• _Instructions for the task_
Restate word for word the lines below that run from the one holding "Task: Expand the" through the one holding "The width and height of the screenshot is (267, 221).", inclusive. Pictures don't belong in the copy.

── Material for the task

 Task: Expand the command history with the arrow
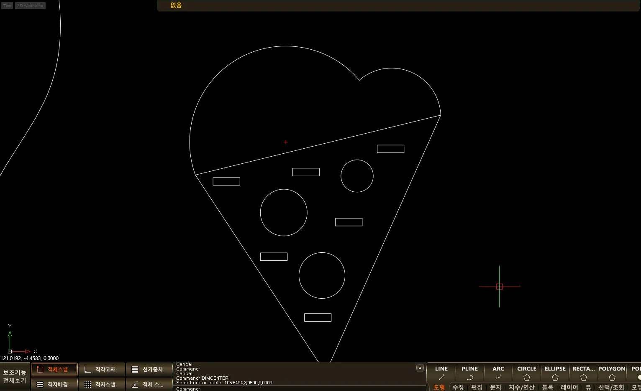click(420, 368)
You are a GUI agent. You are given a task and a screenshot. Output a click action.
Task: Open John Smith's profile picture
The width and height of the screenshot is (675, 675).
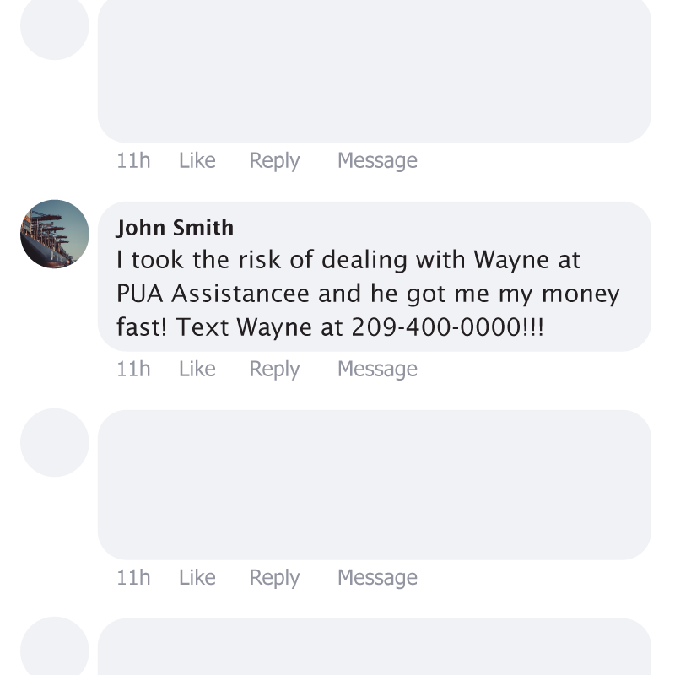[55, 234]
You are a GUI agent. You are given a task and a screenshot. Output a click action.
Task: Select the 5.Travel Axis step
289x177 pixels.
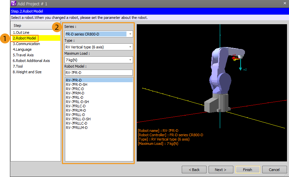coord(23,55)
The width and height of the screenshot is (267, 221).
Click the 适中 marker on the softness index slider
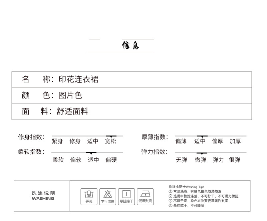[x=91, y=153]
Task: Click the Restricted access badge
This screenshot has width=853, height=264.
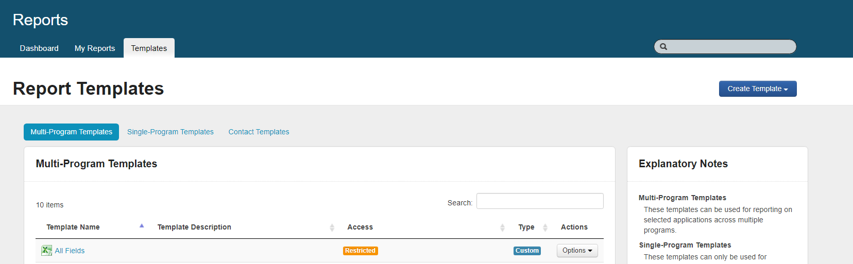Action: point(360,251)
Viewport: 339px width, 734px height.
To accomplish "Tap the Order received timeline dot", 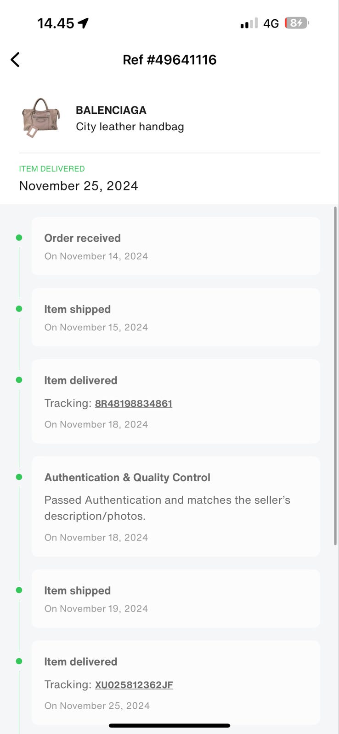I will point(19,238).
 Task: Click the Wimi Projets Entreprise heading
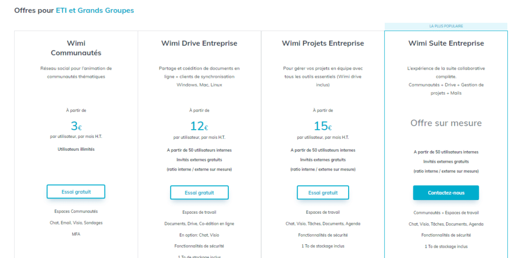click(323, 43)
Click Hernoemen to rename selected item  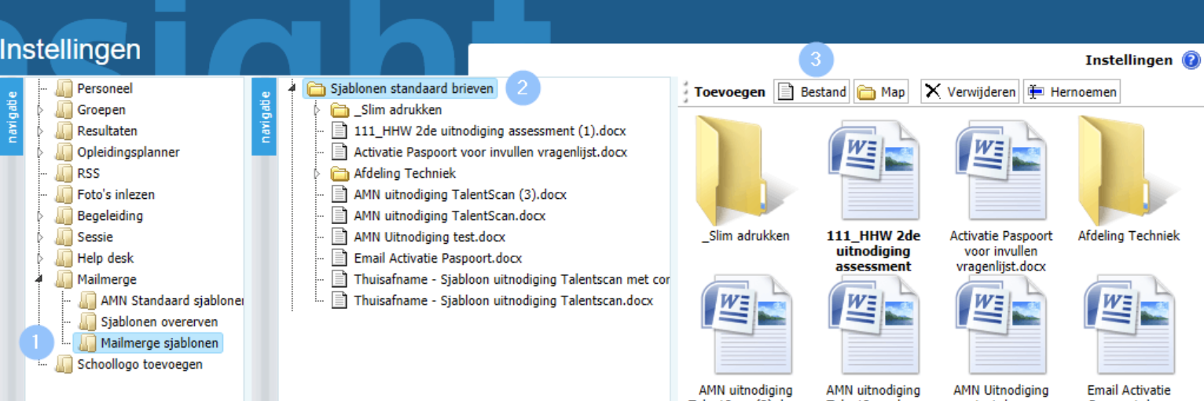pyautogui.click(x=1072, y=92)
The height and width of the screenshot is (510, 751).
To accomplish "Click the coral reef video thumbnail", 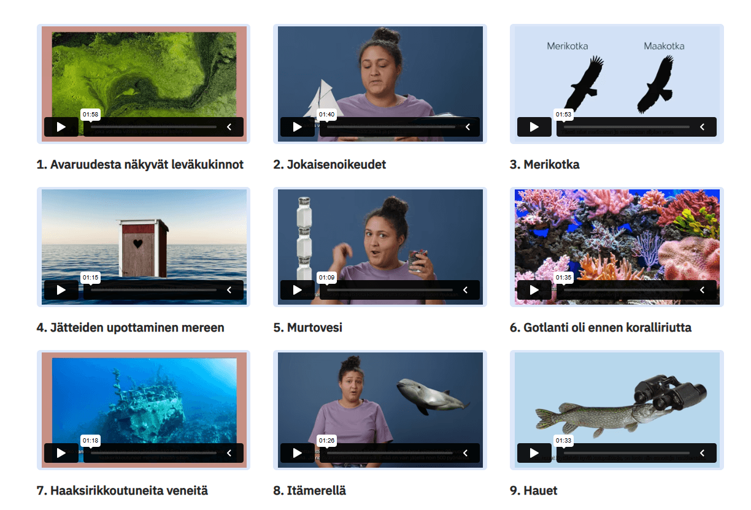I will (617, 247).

────
── Material for the task

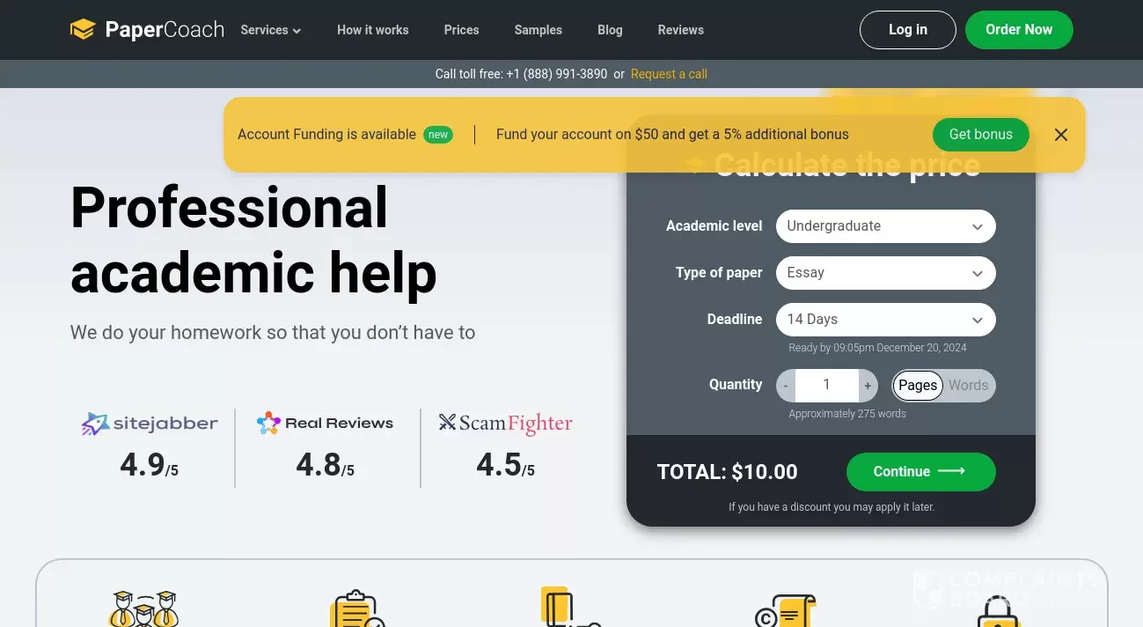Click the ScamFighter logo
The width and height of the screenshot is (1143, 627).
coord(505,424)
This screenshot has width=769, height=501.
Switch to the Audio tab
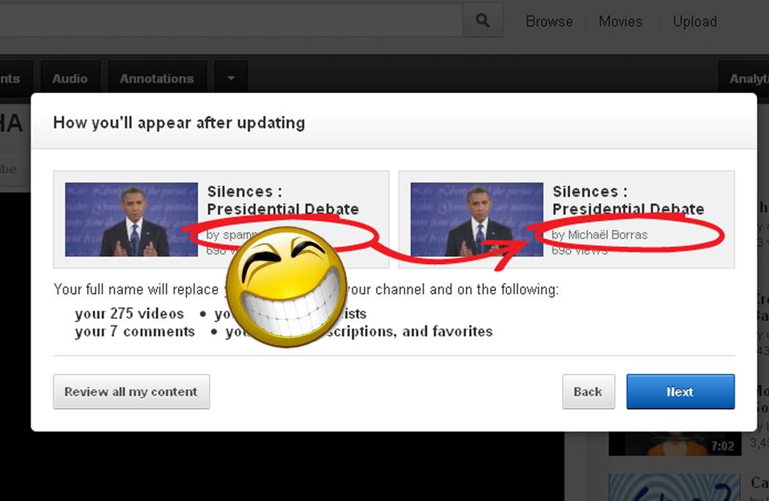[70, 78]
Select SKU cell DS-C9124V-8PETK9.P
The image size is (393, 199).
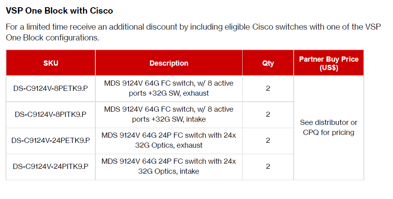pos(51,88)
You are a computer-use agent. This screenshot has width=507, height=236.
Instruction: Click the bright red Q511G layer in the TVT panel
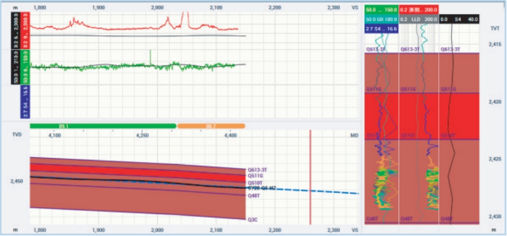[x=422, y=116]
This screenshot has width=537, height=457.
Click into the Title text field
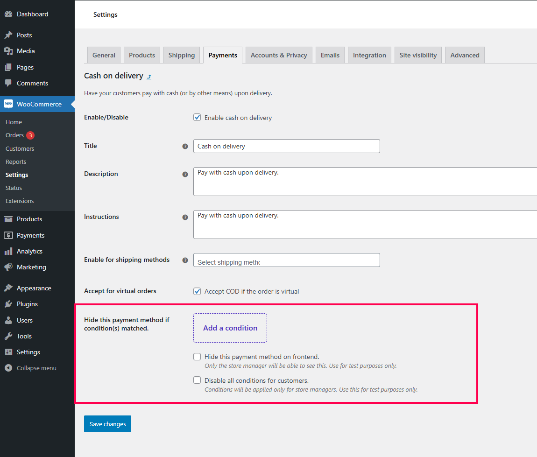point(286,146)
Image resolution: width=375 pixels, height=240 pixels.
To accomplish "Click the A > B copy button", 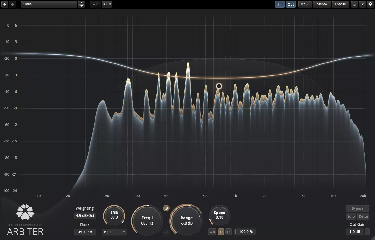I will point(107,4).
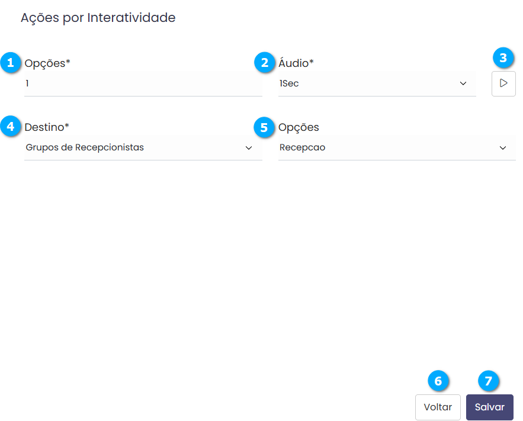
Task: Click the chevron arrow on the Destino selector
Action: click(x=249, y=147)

────
── Material for the task

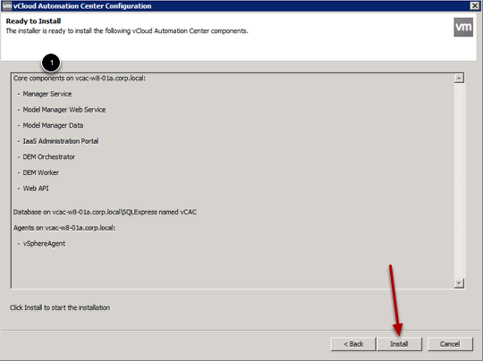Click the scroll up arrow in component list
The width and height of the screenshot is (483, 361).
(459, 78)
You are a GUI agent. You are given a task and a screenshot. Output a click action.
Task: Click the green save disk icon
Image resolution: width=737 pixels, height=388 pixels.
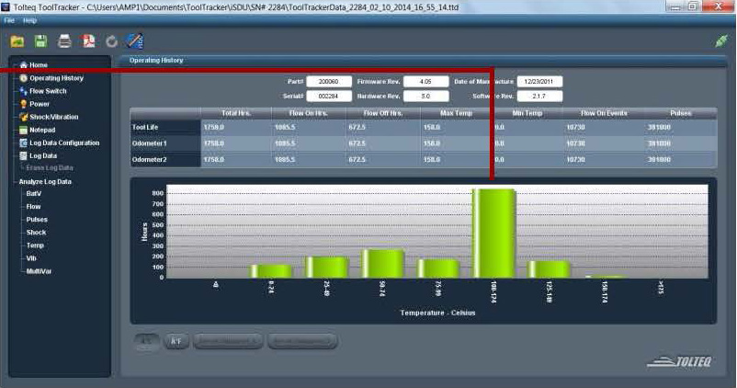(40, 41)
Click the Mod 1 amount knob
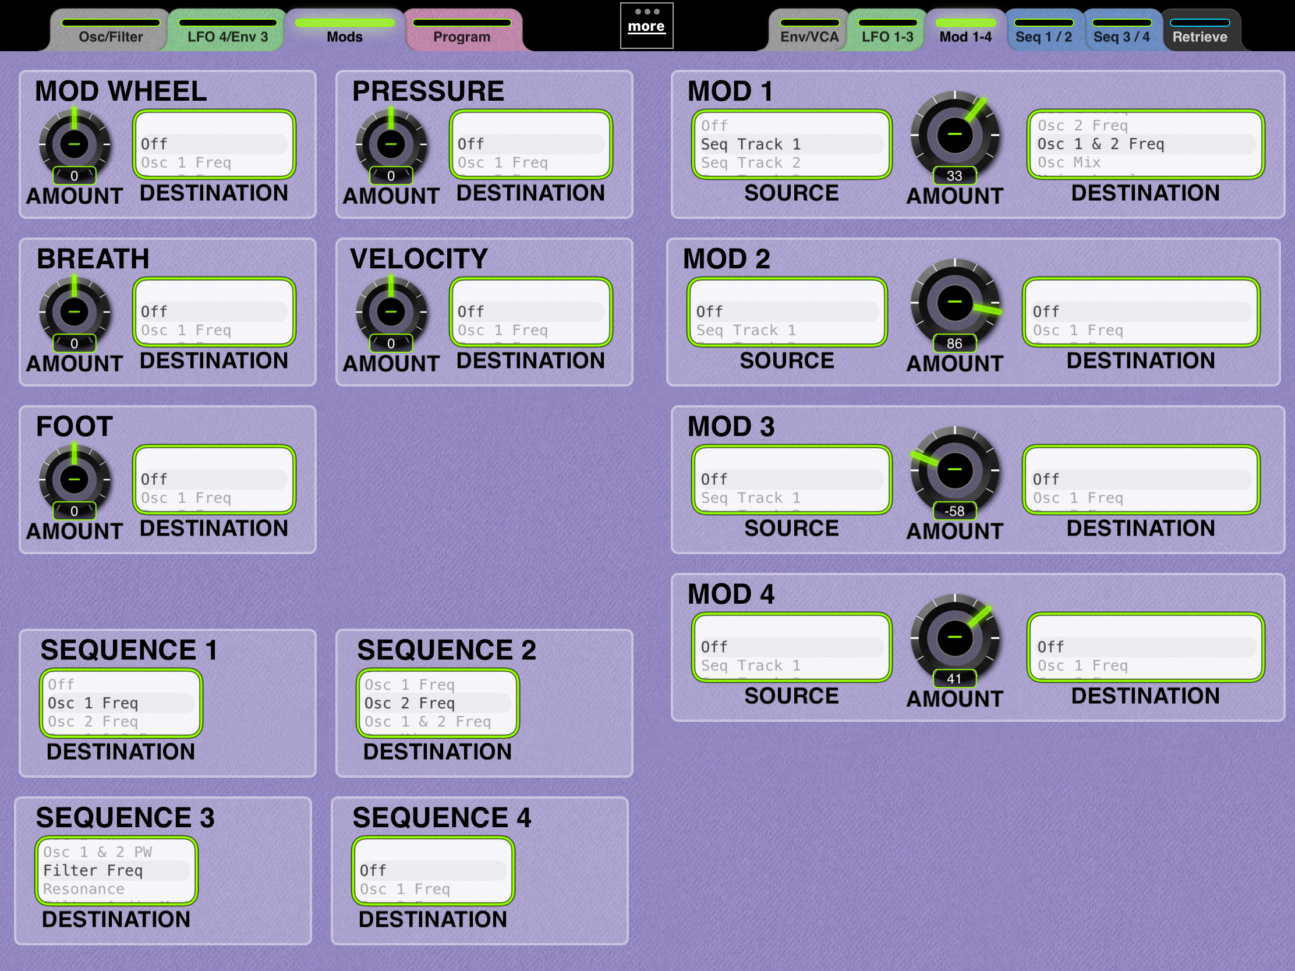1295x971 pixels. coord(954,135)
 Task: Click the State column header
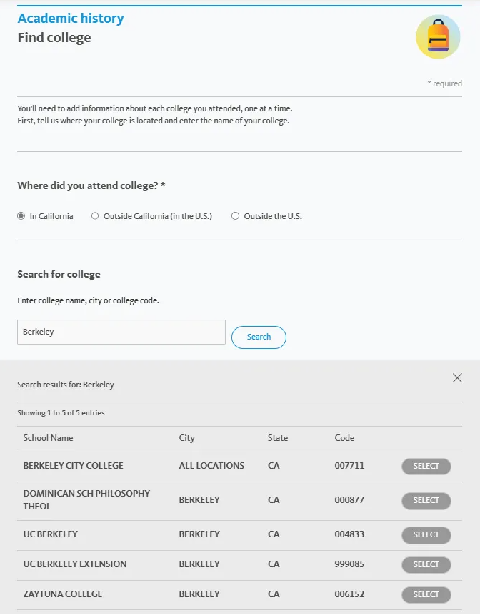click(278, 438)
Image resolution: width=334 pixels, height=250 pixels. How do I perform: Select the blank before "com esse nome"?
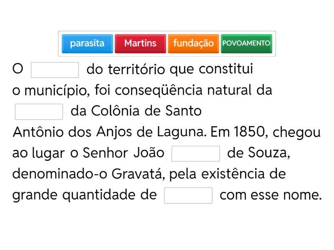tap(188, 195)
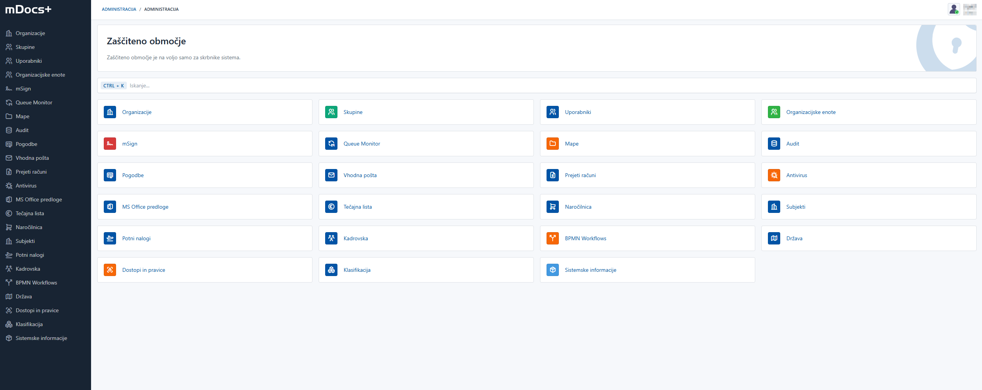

────

• _Task response_
 Task: Expand the command history with the arrow
click(420, 368)
You are a GUI agent. You are given a task and a screenshot. Output a click action.
Task: Open John Smith's profile picture
The width and height of the screenshot is (675, 675).
[55, 234]
You are a GUI agent. You are given a task and a screenshot. Output a click action.
Task: Select the 5.Travel Axis step
289x177 pixels.
coord(23,55)
The width and height of the screenshot is (267, 221).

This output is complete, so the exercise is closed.